To do a regression plot and analysis to look for relationships you can open SigamPlot and:

1. Put an arrow on column 1 and double click, then type in pH. This will label the column of data. Then go to column 2 and do the same thing for the data on cell number.

2. Once you have entered your data, there are a number of ways to generate a graph, here is one easy approach. Go the left of the screen and select the image of a scatter plot (upper left graph image). Then select a regression-type plot (upper right graph image).

3. Next select the form of your data, in our case it is “XY pair”.

4. Select your independent variable, or the X-variable, by clicking on the column that contains the data, in our case it is pH. Then select the data for the Y-axis by clicking on cell number.

5. Hit “finish”, a graph will be generated. You can edit the graph labels by double clicking on the name of the graph and axis to rename them as you wish.

6. Now go to the toolbars at the top of the page and select “statistics”, then regression. You can then highlight the results which should look like the data below.

The data below is from the regression results. It gives the values for the straight line regression line that best fits the data. The equation is in the form of Y = b₀ + b₁x. (I learned this equation as Y = mx + b). Where Y is the dependent variable (cell number), b₀ is the intercept when X=0, b₁ is the slope or the increase in Y per increase in X, and X is the independent variable.

R is the correlation coefficient, while R²is called the coefficient of determination. R-values are measures of how well the calculated regression equation describes the data. R-values range from 1 to 0, with 1 being a perfect relationship, and 0 being no relationship. The column of function values just gives you predicted cell numbers at different pH’s using the regression equation that was generated from the data you generated.

Plot 1

Order 1

Curve 1:

Cell Number column 2:

Coefficients:

b[0] -7422.9642857141

b[1] 1352.5

r ² 0.9964249545

Function Values:

x f(x)

7 2044.5357142857

7.012 2060.7657142857

7.024 2076.9957142857

7.036 2093.2257142857

GENERAL PROCEDURE FOR GENERATING ERROR BARS IN SIGMAPLOT

There may be times when you don’t want to make a simple line plot, but because you have multiple measures of a single point, you want to have error bars to give a sense of just how good your data is. Again, there a number of ways you can do this procedure in SigmaPlot. Here is one:

I. Enter you data in the format below assuming that you have five time points, each with three corresponding absorbance values (a lab that uses spectrophotometer absorbance’s). Notice that the first column of your data is the 5 time points. Also note that there are three replicate absorbance reading for each of the time points. It is very important to enter the data in this format to generate the graph.
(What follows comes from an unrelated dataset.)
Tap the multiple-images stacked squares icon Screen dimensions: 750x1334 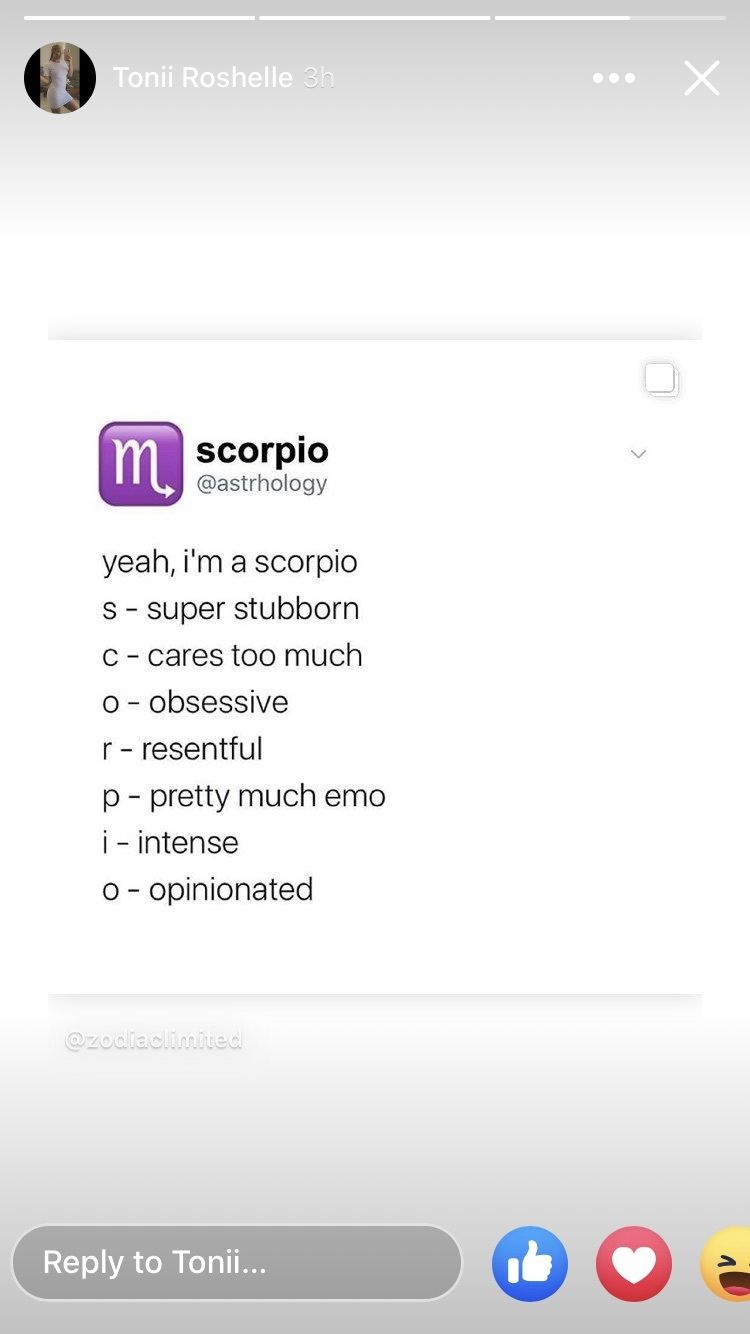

Time (min) Abs-5 min Abs-10 min Abs-15 min Abs-20 min Abs-25 min

1. 5 .33 .35 .32 .44 .55

2. 10 .22 .33 .27 .34 .44

3. 15 .25 .30 .36 .23 .66

4. 20

5. 25

II. Create a graph as before except select many Y vs X, then select error bars for the Y-Axis (assuming absorbance is on the y-Axis).

III. Select column averaging and 95% Confidence Interval (or you can use standard deviation), then select OK.
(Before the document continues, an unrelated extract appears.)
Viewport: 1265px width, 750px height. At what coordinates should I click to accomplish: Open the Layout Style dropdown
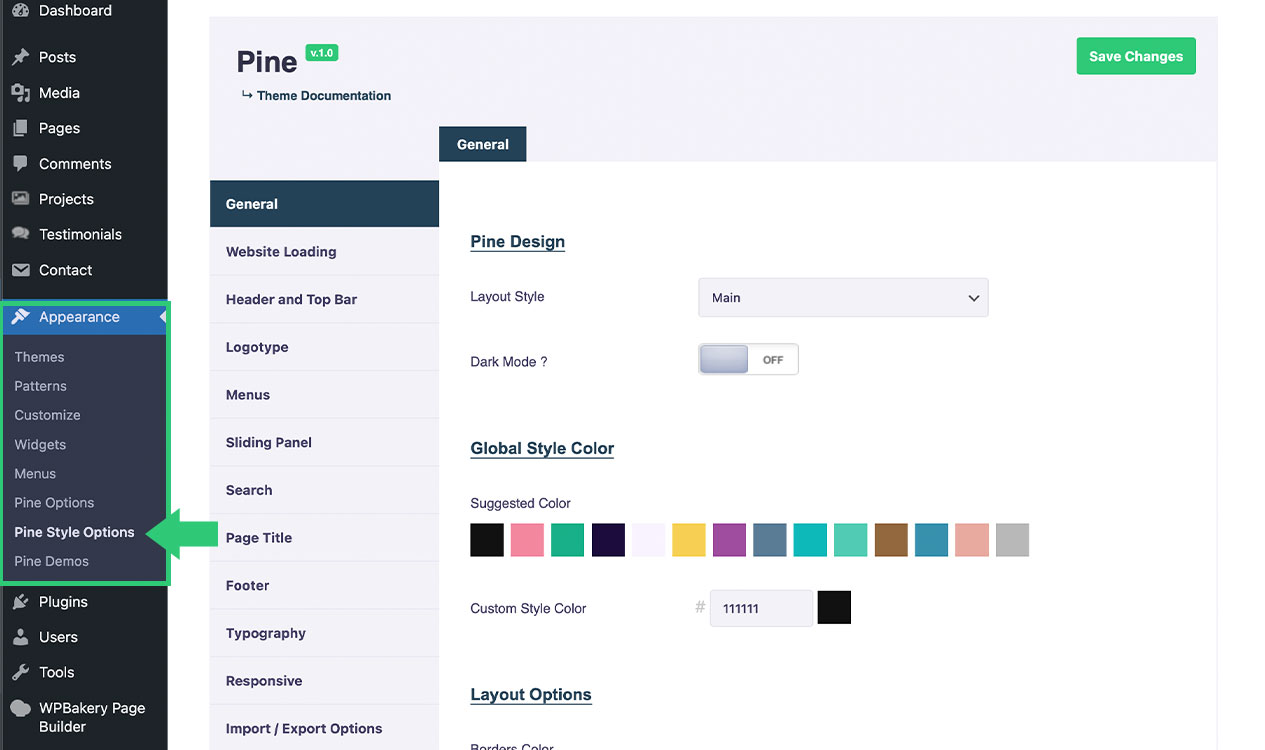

IV. Select worksheet as your source of data if you have 10 or less data points. Select pattern if you have more than 10 data points. Then select your x-column and which columns you want your y-values to be located.

V. Select time as your x-axis, select absorbance as your y-axis. Now select the different absorbances as your y-axis until you have used all of your absorbances and hit escape when you are done. Note that you should have the same number of absorbances as time points. SigmaPlot will calculate the statistics on our three absorbances and place error bars on the plot for you.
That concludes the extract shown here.